Les clients de ces start-ups se servent des nouvelles technologies pour surveiller les criminels et les terroristes afin de détecter et de perturber leurs plans. C’est un usage légitime. Mais il y en a d’autres qui sont beaucoup plus lucratifs pour les entreprises – et beaucoup moins convenables pour des sociétés transparentes.

Prenons l’exemple de l’activiste des droits de l’homme émirati Ahmed Mansour. En août 2016, il a reçu un message de hameçonnage semblant provenir d’une source légitime. Il s’est toutefois montré méfiant et a immédiatement envoyé son téléphone au Citizen Lab de l’université de Toronto pour une analyse légale.

Il est ressorti de cette analyse que les autorités émiraties avaient acheté Pegasus, le plus puissant programme malveillant jamais créé et mis sur le marché, à la société israélienne NSO Group.

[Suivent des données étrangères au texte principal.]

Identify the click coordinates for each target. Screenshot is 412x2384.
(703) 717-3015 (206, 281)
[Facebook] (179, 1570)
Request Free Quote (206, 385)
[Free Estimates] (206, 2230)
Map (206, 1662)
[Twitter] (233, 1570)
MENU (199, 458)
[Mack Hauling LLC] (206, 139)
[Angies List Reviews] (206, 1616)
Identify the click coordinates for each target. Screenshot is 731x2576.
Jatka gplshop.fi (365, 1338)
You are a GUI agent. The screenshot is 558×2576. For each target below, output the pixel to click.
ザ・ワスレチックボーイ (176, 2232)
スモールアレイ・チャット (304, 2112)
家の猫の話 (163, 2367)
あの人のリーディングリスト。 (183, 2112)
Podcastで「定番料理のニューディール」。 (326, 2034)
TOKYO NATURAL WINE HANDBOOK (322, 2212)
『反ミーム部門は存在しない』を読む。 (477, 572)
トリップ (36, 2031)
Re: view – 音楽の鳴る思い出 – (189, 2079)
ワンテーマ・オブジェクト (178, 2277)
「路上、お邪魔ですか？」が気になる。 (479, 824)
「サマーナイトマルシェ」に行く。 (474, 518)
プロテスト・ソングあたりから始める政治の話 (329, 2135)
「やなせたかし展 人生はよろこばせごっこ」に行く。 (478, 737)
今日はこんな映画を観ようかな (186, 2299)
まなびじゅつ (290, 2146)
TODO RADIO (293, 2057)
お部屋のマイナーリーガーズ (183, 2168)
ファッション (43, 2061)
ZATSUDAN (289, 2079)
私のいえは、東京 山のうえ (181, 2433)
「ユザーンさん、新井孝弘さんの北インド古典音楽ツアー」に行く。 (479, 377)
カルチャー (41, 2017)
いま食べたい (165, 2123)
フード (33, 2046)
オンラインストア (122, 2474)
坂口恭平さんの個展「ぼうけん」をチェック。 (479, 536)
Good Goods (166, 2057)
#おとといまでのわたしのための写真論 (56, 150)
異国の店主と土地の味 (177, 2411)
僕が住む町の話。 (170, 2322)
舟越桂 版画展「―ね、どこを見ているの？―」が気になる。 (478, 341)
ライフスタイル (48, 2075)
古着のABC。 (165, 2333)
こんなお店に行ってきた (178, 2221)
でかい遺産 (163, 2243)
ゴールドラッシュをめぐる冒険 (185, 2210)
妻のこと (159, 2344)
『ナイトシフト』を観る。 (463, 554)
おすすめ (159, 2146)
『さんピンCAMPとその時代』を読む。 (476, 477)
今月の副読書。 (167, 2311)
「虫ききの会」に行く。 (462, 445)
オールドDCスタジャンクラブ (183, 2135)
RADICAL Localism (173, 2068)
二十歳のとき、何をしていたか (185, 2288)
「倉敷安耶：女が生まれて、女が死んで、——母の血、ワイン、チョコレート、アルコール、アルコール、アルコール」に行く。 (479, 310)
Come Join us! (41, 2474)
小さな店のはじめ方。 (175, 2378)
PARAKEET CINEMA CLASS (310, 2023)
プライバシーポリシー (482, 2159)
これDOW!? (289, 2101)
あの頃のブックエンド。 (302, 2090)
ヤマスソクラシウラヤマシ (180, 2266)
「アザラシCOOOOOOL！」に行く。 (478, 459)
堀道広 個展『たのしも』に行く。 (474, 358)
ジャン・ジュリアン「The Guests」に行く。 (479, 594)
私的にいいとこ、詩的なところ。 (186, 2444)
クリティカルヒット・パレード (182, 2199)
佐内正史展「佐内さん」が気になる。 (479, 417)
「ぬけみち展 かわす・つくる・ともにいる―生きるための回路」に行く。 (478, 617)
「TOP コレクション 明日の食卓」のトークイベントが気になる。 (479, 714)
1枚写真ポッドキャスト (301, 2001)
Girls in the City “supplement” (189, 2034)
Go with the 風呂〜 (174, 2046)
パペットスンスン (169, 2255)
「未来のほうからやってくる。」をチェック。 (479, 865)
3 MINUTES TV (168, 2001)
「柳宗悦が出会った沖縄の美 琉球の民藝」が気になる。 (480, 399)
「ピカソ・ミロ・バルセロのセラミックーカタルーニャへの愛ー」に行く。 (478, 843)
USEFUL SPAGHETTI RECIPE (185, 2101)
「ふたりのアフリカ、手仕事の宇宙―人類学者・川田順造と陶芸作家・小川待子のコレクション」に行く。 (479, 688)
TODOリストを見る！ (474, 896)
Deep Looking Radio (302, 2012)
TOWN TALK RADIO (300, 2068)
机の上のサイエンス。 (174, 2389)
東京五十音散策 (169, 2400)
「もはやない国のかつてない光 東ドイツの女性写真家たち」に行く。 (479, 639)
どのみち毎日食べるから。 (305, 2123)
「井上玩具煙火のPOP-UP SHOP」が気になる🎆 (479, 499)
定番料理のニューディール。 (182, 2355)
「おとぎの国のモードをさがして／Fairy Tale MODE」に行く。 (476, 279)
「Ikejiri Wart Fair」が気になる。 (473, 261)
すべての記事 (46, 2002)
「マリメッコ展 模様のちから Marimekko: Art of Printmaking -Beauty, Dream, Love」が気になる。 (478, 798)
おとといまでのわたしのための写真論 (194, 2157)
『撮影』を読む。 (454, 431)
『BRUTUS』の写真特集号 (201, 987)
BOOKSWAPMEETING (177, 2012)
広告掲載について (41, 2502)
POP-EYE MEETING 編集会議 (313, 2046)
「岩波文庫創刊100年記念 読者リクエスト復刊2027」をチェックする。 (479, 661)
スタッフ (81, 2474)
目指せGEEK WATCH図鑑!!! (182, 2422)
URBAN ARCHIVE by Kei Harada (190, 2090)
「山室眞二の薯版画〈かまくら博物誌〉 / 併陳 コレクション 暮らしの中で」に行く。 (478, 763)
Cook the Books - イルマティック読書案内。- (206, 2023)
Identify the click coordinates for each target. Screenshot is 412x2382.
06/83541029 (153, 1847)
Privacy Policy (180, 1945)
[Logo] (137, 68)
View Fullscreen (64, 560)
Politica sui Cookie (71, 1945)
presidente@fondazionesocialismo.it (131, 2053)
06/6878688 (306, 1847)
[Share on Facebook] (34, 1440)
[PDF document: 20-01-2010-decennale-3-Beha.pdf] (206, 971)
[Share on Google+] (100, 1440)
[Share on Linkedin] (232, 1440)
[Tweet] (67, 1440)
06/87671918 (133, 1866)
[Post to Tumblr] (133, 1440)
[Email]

Si Mansour avait ouvert le lien, ce programme aurait pris le contrôle de son téléphone et donné à la police accès non seulement à tous les éléments de son téléphone (e-mails, contacts et SMS, par exemple), mais aussi à son appareil photo et à ses fonctionnalités vidéo et audio. La police aurait entendu et vu tous ses faits et gestes et aurait pu anticiper toutes ses actions.

L’offensive de Pegasus

Dans un cas connexe survenu en 2016, les autorités émiraties ont également utilisé Pegasus dans une tentative de hameçonnage visant le journaliste de Middle East Eye Rory Donaghy, qui a écrit des articles critiques sur les abus commis par le régime autocratique du pays. Au cours d’une enquête sur cette attaque, le Citizen Lab a découvert que 1 100 activistes et journalistes des Émirats arabes unis avaient été ciblés de manière similaire et que le gouvernement avait payé 600 000 dollars au groupe NSO pour effectuer ces tentatives.

Bien qu’il s’agisse d’un produit commercial, Pegasus – comme plusieurs autres logiciels espions similaires actuellement sur le marché – est aussi clairement un outil politique permettant aux régimes autocratiques d’espionner leurs propres citoyens.

En fait, j’irais même plus loin : Pegasus est souvent utilisé comme une cyberarme offensive par l’élite mondiale pour protéger ses intérêts et entraver la surveillance légitime effectuée par les ONG et les autres communautés militantes.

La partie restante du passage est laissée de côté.